| Requirement |
Within the entries below, please return exactly the lines from the one with "Screen dimensions: 1906x950" through the one with "Given: Click the", leaving out any pictures.

| Material for this exercise |
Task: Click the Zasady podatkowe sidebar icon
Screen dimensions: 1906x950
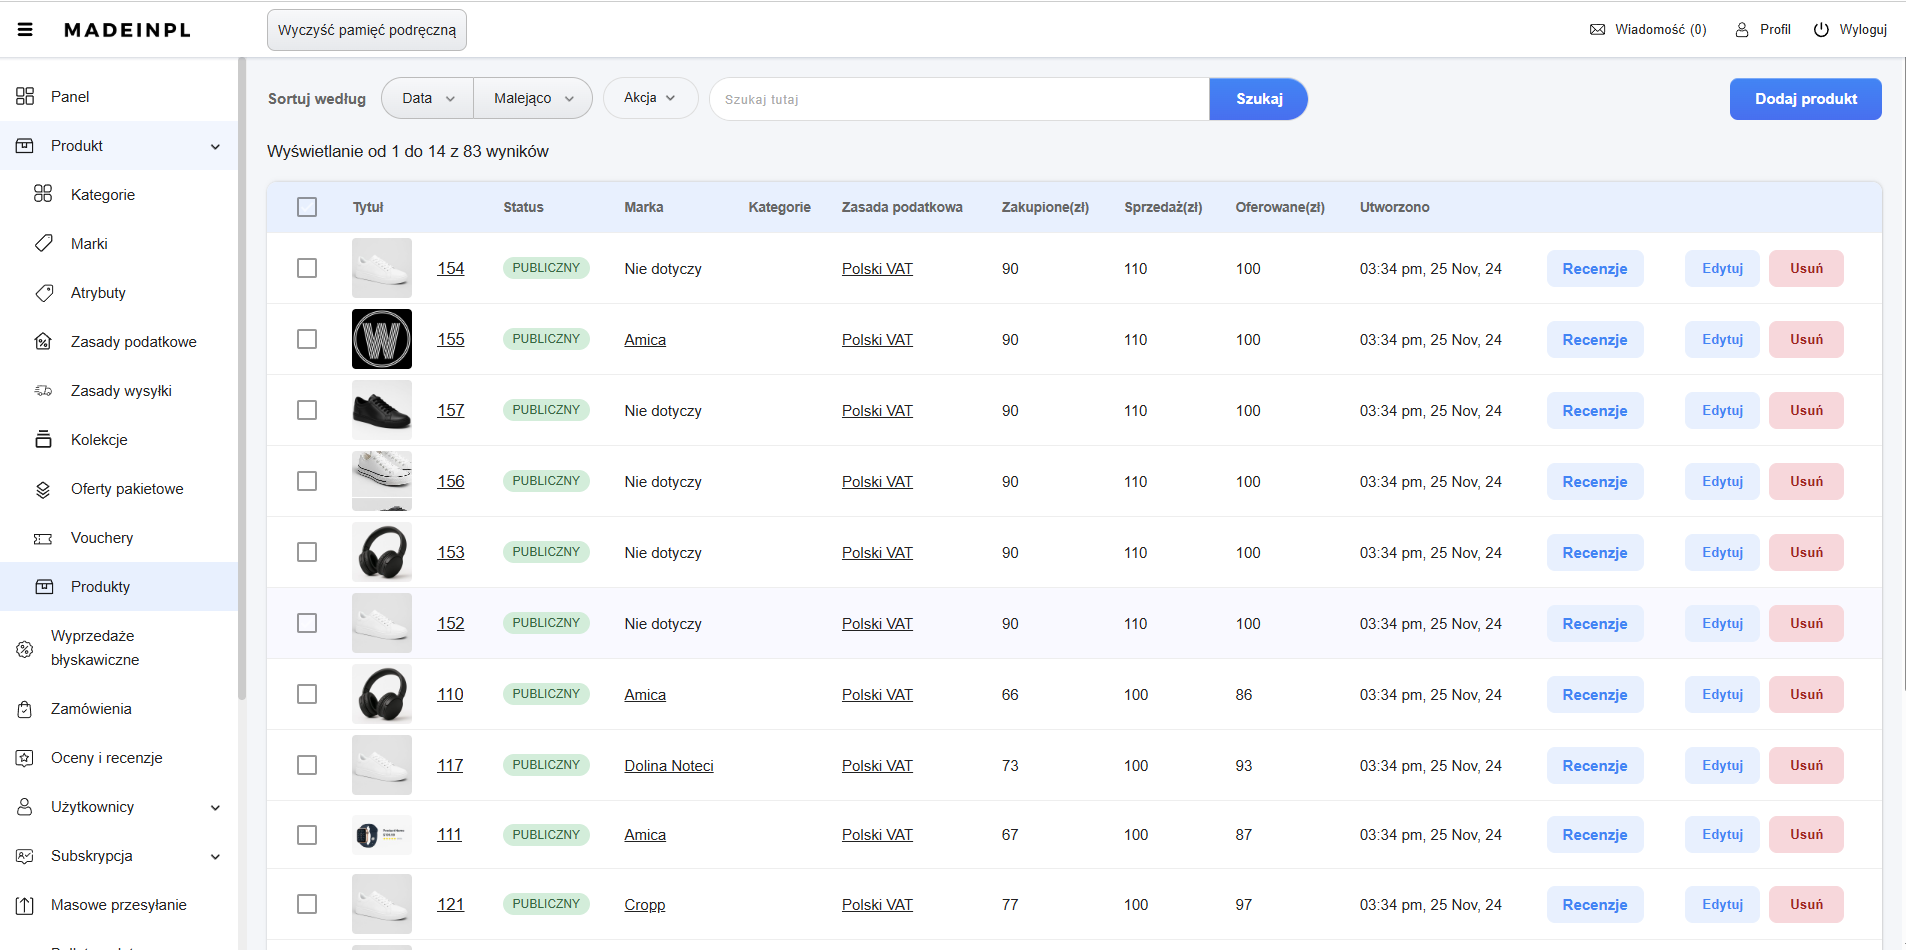Action: click(x=43, y=342)
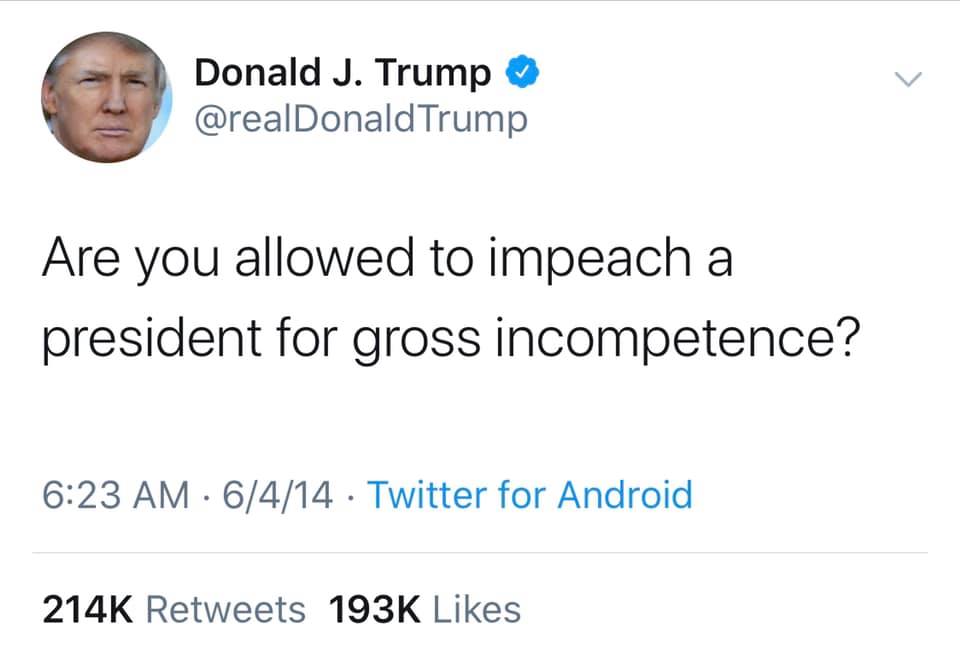This screenshot has height=654, width=960.
Task: Click the display name Donald J. Trump
Action: tap(343, 73)
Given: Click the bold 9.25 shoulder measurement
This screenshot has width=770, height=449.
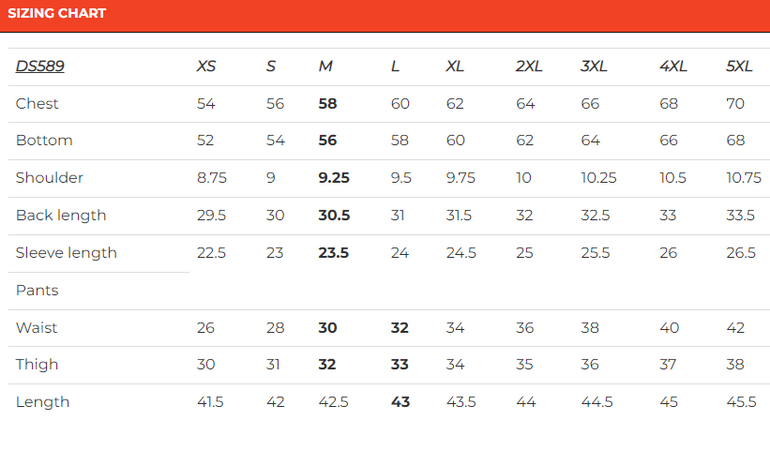Looking at the screenshot, I should coord(334,177).

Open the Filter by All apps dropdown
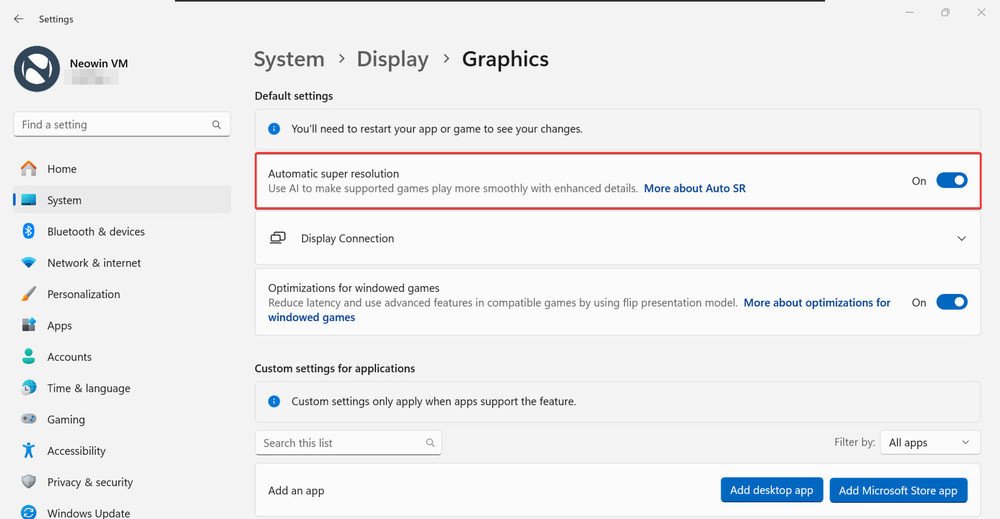(930, 442)
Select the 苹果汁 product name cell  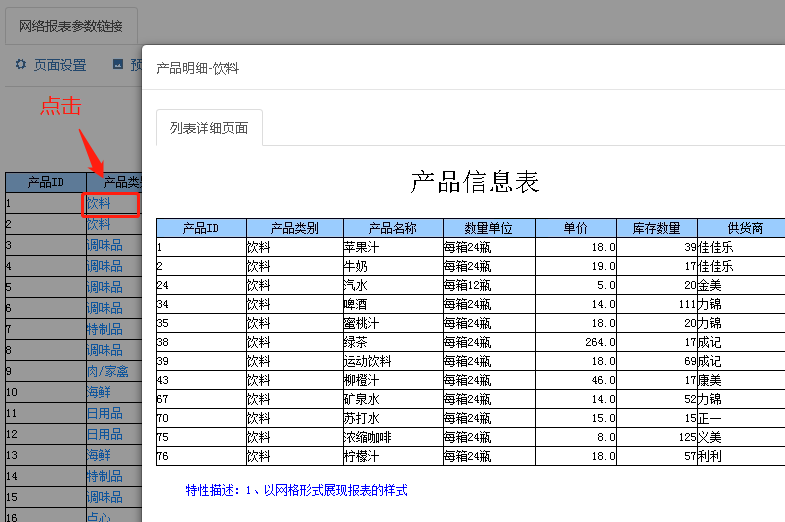(364, 247)
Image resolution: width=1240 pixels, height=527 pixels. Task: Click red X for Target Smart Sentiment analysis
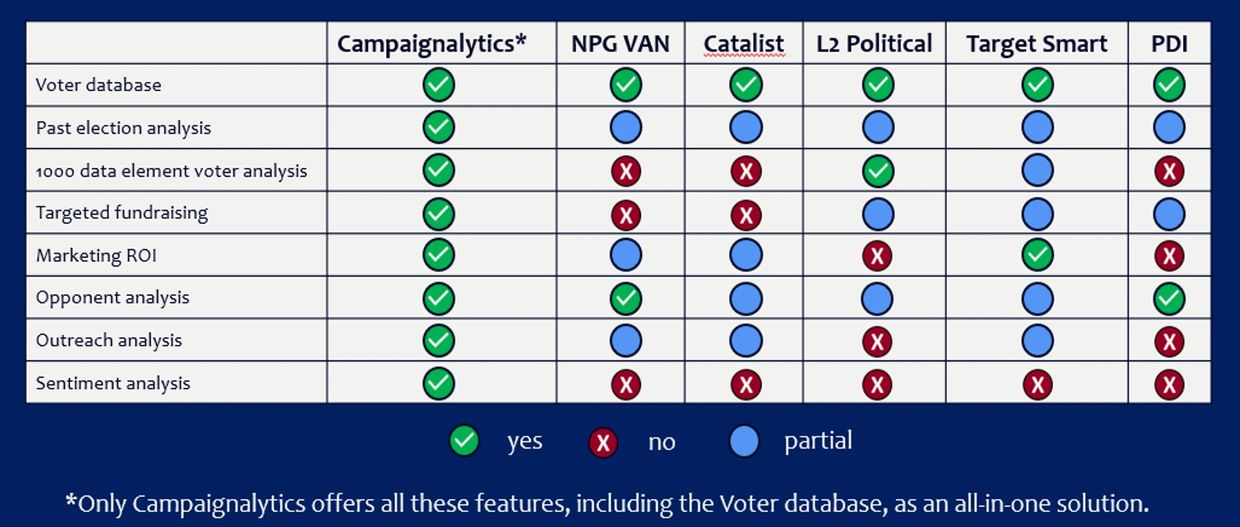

| The answer |
Screen dimensions: 1906x950
Action: click(x=43, y=342)
This screenshot has height=654, width=960.
Task: Click the display name Donald J. Trump
Action: tap(343, 73)
Given: Click the bold 9.25 shoulder measurement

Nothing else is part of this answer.